▶ **POLECENIE A**
Przekształć wiersze rekordów w listę JSON ciągów znaków, po jednym ciągu na wiersz, z pominięciem pustych wierszy. Należy zacząć od wiersza zawierającego "975x761 pixels. How" i zakończyć na wierszu zawierającym "(x=260, y=426)", uwzględniając oba te wiersze.

▶ **TEKST ŹRÓDŁOWY**
▬▬▬▬▬▬
Alez piszesz bzdury,- oczywiście zgromadzenie mogło do woli prosić
watkodawcę o klucze itp. tak jak i ja moge ciebie całkowicie pełnoprawnie
prosic o klucze do twojego mieszkania i to nawet z żoną do dyspozycji;-),
wbrew twoim bzdurom nic mnie tego nie zabrania! Gdybym jednak przy tym
powoływał się na wolę własnie twojej zony to zapewne od razu sprawdziłbyś u
niej, czy to prawda. Podobnie i wątkodawca miał wszelkie prawa i mozliwości
aby sprawdzić, czy te prośby zgromadzenia istotnie zgodne sa z wolą ciotki.
Skoro do tych próśb zastosował się domyslać się należy, biorac pod uwagę,
jak żądania te były mu nie na rękę, że wystapienia te faktycznie zgodne były
z wolą właścicielki, bo inaczej, zakładając przeciętny poziom zdolności
umysłowych wątkodawcy, mógłby z łatwością i skutecznie im się przeciwstawić!
▬▬▬▬▬▬
Wpisy ze zbioru danych:
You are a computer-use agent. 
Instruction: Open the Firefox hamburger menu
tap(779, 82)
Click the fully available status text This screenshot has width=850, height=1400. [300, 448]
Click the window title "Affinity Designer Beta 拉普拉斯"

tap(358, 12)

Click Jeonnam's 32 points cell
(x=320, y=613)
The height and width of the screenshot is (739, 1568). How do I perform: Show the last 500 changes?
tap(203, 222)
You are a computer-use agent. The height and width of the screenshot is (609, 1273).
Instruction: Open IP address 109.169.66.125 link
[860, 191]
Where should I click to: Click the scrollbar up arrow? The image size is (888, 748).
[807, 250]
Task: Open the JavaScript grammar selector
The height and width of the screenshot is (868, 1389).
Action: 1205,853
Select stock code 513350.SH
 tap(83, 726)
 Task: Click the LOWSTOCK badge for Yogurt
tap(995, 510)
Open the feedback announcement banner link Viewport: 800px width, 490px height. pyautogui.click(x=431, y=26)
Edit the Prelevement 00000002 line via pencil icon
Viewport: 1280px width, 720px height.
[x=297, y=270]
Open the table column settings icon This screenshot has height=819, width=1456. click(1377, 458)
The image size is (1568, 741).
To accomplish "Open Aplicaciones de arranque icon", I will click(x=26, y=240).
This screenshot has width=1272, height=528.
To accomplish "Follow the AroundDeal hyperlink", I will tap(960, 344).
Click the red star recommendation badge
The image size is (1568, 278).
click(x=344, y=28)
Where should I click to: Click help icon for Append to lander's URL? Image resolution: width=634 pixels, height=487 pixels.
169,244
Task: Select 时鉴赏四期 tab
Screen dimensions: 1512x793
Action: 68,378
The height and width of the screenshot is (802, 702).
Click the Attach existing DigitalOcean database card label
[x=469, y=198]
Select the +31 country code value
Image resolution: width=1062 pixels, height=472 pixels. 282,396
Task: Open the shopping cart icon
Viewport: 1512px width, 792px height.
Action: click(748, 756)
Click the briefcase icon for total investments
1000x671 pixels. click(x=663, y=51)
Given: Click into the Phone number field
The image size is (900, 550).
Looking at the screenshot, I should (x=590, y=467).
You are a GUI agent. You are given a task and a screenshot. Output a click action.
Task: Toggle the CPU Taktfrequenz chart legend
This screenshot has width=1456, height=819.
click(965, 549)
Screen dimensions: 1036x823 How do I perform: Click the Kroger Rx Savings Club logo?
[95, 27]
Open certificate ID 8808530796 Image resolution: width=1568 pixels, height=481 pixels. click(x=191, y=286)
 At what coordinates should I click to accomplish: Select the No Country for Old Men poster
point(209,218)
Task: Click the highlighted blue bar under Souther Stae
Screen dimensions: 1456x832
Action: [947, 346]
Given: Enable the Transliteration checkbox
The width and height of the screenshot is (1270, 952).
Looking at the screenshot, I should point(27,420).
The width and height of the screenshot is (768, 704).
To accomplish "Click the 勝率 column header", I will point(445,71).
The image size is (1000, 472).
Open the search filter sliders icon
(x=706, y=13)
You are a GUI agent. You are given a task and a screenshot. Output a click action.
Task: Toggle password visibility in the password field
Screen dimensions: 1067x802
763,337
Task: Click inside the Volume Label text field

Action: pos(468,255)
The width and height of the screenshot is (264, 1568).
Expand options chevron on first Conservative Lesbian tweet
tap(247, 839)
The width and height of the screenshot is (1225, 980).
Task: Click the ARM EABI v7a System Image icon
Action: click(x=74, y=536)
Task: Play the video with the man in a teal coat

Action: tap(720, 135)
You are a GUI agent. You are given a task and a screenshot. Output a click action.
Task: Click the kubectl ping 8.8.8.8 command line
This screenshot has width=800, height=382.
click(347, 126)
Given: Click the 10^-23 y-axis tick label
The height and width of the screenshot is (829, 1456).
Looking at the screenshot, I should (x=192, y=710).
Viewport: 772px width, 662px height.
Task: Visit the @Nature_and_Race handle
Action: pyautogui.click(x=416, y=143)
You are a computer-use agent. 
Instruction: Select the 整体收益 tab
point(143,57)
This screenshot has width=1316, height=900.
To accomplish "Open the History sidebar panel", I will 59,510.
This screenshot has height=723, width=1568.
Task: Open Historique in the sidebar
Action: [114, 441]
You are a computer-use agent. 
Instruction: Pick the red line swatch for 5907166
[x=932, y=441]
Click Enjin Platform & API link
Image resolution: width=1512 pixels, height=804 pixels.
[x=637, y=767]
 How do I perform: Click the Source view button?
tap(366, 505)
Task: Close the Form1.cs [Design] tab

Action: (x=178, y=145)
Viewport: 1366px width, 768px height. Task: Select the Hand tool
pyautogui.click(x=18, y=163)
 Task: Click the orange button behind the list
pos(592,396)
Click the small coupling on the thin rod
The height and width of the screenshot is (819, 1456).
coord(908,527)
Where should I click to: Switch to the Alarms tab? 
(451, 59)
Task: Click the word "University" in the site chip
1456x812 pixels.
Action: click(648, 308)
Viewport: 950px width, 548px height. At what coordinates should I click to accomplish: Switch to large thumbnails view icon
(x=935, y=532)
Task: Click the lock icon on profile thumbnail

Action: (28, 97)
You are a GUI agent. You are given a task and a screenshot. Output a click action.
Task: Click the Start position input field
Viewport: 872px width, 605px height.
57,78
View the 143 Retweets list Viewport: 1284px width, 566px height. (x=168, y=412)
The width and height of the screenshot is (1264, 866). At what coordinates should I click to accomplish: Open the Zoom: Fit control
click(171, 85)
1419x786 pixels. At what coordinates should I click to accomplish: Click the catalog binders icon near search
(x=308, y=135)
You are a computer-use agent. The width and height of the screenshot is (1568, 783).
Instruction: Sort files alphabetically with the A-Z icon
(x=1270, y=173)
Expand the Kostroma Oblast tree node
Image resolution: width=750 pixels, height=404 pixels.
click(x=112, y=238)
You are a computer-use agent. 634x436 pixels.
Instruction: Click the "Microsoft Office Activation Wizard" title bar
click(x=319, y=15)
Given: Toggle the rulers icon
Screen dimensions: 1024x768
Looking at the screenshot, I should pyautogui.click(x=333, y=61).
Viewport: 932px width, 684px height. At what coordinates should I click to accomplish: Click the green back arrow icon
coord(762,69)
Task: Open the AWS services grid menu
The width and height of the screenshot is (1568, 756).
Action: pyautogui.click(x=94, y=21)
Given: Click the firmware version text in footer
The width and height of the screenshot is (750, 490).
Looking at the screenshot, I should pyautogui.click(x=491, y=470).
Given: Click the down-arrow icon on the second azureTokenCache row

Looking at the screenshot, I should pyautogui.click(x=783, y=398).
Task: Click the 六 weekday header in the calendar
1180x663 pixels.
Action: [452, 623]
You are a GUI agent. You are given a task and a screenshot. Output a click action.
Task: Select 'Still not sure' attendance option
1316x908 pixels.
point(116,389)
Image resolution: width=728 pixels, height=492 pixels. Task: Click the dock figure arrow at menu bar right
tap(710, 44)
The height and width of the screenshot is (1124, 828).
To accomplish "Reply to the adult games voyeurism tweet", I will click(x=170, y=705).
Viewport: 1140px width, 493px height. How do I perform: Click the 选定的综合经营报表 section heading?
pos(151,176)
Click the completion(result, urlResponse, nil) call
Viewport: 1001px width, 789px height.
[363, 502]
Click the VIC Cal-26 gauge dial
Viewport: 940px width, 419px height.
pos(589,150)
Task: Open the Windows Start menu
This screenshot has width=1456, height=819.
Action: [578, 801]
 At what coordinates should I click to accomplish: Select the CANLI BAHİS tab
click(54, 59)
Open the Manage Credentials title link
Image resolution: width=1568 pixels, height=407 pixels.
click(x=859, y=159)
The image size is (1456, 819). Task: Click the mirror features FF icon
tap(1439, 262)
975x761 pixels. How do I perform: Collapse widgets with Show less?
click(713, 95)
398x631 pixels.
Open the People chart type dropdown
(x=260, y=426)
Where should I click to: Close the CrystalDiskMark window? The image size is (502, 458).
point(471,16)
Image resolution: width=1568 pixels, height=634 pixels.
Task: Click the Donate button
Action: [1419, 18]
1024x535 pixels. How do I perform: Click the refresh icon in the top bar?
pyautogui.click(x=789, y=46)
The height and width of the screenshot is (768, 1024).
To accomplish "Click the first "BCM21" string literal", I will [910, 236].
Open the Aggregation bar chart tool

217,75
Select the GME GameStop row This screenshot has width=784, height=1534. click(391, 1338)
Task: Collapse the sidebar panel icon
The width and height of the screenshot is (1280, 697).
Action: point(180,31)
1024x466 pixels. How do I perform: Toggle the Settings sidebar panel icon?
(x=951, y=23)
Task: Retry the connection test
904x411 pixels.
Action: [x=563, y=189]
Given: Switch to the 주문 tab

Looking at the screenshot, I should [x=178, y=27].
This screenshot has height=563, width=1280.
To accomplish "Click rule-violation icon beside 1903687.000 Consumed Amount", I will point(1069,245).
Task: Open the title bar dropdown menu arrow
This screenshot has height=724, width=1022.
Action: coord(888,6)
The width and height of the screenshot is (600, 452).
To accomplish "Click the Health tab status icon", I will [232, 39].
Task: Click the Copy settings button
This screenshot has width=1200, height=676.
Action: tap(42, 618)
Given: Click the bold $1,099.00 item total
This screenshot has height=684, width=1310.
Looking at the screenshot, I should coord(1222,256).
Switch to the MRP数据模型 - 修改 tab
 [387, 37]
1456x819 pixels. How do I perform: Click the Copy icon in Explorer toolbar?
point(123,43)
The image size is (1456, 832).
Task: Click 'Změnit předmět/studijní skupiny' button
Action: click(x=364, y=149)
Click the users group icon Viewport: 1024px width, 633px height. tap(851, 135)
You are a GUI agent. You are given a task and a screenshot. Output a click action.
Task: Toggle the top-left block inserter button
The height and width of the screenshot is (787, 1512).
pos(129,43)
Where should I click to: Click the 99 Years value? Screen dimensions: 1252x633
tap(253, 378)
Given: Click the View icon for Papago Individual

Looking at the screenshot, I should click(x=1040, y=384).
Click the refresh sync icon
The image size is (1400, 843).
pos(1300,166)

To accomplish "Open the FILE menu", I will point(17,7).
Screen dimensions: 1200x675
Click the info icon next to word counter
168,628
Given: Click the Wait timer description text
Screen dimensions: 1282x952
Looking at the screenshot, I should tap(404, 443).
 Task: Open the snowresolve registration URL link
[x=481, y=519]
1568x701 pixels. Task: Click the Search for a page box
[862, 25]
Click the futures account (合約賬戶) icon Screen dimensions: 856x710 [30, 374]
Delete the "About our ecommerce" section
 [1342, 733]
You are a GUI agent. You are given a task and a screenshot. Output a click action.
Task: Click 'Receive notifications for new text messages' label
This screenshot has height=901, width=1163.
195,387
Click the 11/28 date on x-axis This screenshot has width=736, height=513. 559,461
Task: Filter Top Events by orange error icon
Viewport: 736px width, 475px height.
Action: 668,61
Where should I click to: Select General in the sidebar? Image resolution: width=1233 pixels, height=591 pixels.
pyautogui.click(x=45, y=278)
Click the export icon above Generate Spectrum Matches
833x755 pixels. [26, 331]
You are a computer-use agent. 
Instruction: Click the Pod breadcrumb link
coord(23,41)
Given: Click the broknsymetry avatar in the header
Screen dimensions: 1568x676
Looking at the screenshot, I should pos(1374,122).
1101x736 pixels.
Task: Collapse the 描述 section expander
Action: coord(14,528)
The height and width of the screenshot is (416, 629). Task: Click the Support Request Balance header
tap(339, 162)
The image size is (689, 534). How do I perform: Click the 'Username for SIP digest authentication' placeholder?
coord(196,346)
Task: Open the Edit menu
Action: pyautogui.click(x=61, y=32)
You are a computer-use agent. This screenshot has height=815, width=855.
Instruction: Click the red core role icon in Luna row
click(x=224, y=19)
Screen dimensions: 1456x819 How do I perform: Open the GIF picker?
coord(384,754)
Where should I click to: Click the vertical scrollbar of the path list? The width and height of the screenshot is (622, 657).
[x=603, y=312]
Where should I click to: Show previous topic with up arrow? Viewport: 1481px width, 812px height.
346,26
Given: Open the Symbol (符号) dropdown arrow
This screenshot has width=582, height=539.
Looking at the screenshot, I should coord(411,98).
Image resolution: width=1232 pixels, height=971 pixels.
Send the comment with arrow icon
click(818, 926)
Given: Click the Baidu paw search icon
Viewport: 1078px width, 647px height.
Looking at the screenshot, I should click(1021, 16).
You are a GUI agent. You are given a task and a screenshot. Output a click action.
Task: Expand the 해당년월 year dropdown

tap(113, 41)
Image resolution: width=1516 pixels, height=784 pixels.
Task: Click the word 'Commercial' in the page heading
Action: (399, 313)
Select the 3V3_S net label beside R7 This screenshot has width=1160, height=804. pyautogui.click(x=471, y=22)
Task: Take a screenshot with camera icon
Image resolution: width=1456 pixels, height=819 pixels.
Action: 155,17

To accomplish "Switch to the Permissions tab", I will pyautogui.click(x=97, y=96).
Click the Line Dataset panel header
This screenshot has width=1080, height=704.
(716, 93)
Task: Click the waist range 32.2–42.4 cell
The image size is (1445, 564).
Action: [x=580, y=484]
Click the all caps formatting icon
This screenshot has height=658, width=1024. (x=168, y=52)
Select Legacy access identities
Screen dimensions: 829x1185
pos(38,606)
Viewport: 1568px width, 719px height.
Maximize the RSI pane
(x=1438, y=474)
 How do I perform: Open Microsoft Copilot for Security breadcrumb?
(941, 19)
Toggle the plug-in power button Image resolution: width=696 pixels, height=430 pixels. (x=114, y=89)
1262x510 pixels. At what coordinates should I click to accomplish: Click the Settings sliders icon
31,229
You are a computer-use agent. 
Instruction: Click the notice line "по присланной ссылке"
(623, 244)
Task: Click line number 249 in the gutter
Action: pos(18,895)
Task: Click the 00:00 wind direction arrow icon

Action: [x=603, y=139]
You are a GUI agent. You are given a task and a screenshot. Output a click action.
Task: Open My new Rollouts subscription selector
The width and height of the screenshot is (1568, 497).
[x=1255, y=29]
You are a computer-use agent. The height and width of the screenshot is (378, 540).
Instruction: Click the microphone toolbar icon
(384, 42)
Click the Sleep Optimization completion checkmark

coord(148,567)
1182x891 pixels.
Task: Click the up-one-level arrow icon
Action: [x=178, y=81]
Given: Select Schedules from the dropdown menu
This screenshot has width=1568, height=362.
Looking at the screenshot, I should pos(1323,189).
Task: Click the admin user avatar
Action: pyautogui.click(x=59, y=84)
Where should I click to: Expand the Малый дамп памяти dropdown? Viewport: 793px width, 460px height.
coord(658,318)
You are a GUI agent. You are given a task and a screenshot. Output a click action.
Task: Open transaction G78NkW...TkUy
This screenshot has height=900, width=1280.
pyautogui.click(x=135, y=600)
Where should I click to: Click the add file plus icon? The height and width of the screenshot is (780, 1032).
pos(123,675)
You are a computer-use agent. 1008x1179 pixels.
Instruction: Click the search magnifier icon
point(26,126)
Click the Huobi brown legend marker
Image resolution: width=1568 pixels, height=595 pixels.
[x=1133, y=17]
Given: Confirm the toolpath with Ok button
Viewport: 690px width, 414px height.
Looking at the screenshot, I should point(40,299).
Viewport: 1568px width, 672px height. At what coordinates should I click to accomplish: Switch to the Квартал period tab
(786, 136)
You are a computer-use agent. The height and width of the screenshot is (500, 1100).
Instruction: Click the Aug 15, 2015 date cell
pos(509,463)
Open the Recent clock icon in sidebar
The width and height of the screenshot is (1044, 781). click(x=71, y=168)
▬▬▬▬▬▬
▶ **POLECENIE B**
Powtórz dosłownie fragment tekstu źródłowego, zaczynając od słów "Alez piszesz bzdury,- oczywiście" i kończąc na słowach "im się przeciwstawić!".

▶ **WYNIK ZADANIA A**
[
  "975x761 pixels. How do I perform: Collapse widgets with Show less?",
  "click(713, 95)",
  "398x631 pixels.",
  "Open the People chart type dropdown",
  "(x=260, y=426)"
]

▶ **WYNIK ZADANIA B**
Alez piszesz bzdury,- oczywiście zgromadzenie mogło do woli prosić
watkodawcę o klucze itp. tak jak i ja moge ciebie całkowicie pełnoprawnie
prosic o klucze do twojego mieszkania i to nawet z żoną do dyspozycji;-),
wbrew twoim bzdurom nic mnie tego nie zabrania! Gdybym jednak przy tym
powoływał się na wolę własnie twojej zony to zapewne od razu sprawdziłbyś u
niej, czy to prawda. Podobnie i wątkodawca miał wszelkie prawa i mozliwości
aby sprawdzić, czy te prośby zgromadzenia istotnie zgodne sa z wolą ciotki.
Skoro do tych próśb zastosował się domyslać się należy, biorac pod uwagę,
jak żądania te były mu nie na rękę, że wystapienia te faktycznie zgodne były
z wolą właścicielki, bo inaczej, zakładając przeciętny poziom zdolności
umysłowych wątkodawcy, mógłby z łatwością i skutecznie im się przeciwstawić!